__EXERCISE AIM__.
Copy the lines below word for word, changing nothing.

__WORKING DATA__.

________________

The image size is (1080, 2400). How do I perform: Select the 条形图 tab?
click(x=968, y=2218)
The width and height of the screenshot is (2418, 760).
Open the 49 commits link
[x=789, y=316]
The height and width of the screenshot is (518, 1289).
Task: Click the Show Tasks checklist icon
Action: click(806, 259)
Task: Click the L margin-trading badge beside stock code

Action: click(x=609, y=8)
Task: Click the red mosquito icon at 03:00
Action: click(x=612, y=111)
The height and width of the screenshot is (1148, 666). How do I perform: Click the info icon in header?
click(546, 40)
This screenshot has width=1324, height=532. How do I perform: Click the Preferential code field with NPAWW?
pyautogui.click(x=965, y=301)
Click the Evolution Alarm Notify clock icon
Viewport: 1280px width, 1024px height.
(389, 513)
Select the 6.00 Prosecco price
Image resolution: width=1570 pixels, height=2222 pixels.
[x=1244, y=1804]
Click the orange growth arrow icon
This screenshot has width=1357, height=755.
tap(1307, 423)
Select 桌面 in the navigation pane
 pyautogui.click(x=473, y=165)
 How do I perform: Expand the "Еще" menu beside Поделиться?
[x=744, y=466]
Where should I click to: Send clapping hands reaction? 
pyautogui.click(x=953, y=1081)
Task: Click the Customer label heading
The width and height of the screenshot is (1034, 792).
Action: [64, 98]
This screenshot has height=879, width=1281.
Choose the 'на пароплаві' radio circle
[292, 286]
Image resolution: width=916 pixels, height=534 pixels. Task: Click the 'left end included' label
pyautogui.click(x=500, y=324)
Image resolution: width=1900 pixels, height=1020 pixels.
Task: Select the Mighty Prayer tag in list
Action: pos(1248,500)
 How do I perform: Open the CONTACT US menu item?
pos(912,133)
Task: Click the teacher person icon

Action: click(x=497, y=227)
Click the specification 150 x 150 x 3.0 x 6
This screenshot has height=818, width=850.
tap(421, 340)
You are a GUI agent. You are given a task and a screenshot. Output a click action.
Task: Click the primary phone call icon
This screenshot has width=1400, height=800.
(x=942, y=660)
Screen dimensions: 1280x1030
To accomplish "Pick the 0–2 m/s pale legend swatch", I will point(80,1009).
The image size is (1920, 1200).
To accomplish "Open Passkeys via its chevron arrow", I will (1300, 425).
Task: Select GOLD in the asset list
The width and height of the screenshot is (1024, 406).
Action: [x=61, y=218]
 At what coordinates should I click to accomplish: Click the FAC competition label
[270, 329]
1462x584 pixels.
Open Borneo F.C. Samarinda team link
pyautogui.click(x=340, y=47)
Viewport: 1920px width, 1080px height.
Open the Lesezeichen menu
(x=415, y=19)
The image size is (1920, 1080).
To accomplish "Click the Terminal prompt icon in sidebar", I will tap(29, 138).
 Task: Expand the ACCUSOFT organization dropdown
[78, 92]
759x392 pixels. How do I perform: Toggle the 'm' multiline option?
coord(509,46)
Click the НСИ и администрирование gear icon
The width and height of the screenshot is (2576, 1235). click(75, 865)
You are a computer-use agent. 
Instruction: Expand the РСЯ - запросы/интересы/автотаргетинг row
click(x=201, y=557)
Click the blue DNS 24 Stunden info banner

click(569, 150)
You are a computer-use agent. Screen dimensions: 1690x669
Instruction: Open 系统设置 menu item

________________

__SOLUTION TO THIS EXERCISE__.
The image size is (1080, 2400). How do I perform: Select the 条形图 tab?
click(x=968, y=2218)
The width and height of the screenshot is (2418, 760).
Open the 49 commits link
[x=789, y=316]
The height and width of the screenshot is (518, 1289).
Task: Click the Show Tasks checklist icon
Action: click(806, 259)
Task: Click the L margin-trading badge beside stock code

Action: click(x=609, y=8)
Task: Click the red mosquito icon at 03:00
Action: click(x=612, y=111)
The height and width of the screenshot is (1148, 666). How do I perform: Click the info icon in header?
click(546, 40)
This screenshot has width=1324, height=532. How do I perform: Click the Preferential code field with NPAWW?
pyautogui.click(x=965, y=301)
Click the Evolution Alarm Notify clock icon
Viewport: 1280px width, 1024px height.
(389, 513)
Select the 6.00 Prosecco price
Image resolution: width=1570 pixels, height=2222 pixels.
[x=1244, y=1804]
Click the orange growth arrow icon
This screenshot has width=1357, height=755.
tap(1307, 423)
Select 桌面 in the navigation pane
 pyautogui.click(x=473, y=165)
 How do I perform: Expand the "Еще" menu beside Поделиться?
[x=744, y=466]
Where should I click to: Send clapping hands reaction? 
pyautogui.click(x=953, y=1081)
Task: Click the Customer label heading
The width and height of the screenshot is (1034, 792).
Action: [64, 98]
This screenshot has height=879, width=1281.
Choose the 'на пароплаві' radio circle
[292, 286]
Image resolution: width=916 pixels, height=534 pixels. Task: Click the 'left end included' label
pyautogui.click(x=500, y=324)
Image resolution: width=1900 pixels, height=1020 pixels.
Task: Select the Mighty Prayer tag in list
Action: pos(1248,500)
 How do I perform: Open the CONTACT US menu item?
pos(912,133)
Task: Click the teacher person icon

Action: click(x=497, y=227)
Click the specification 150 x 150 x 3.0 x 6
This screenshot has height=818, width=850.
tap(421, 340)
You are a GUI agent. You are given a task and a screenshot. Output a click action.
Task: Click the primary phone call icon
This screenshot has width=1400, height=800.
(x=942, y=660)
Screen dimensions: 1280x1030
To accomplish "Pick the 0–2 m/s pale legend swatch", I will point(80,1009).
The image size is (1920, 1200).
To accomplish "Open Passkeys via its chevron arrow", I will (1300, 425).
Task: Select GOLD in the asset list
The width and height of the screenshot is (1024, 406).
Action: [x=61, y=218]
 At what coordinates should I click to accomplish: Click the FAC competition label
[270, 329]
1462x584 pixels.
Open Borneo F.C. Samarinda team link
pyautogui.click(x=340, y=47)
Viewport: 1920px width, 1080px height.
Open the Lesezeichen menu
(x=415, y=19)
The image size is (1920, 1080).
To accomplish "Click the Terminal prompt icon in sidebar", I will tap(29, 138).
 Task: Expand the ACCUSOFT organization dropdown
[78, 92]
759x392 pixels. How do I perform: Toggle the 'm' multiline option?
coord(509,46)
Click the НСИ и администрирование gear icon
The width and height of the screenshot is (2576, 1235). click(75, 865)
You are a computer-use agent. 
Instruction: Expand the РСЯ - запросы/интересы/автотаргетинг row
click(x=201, y=557)
Click the blue DNS 24 Stunden info banner

click(569, 150)
You are a computer-use agent. Screen dimensions: 1690x669
Instruction: Open 系统设置 menu item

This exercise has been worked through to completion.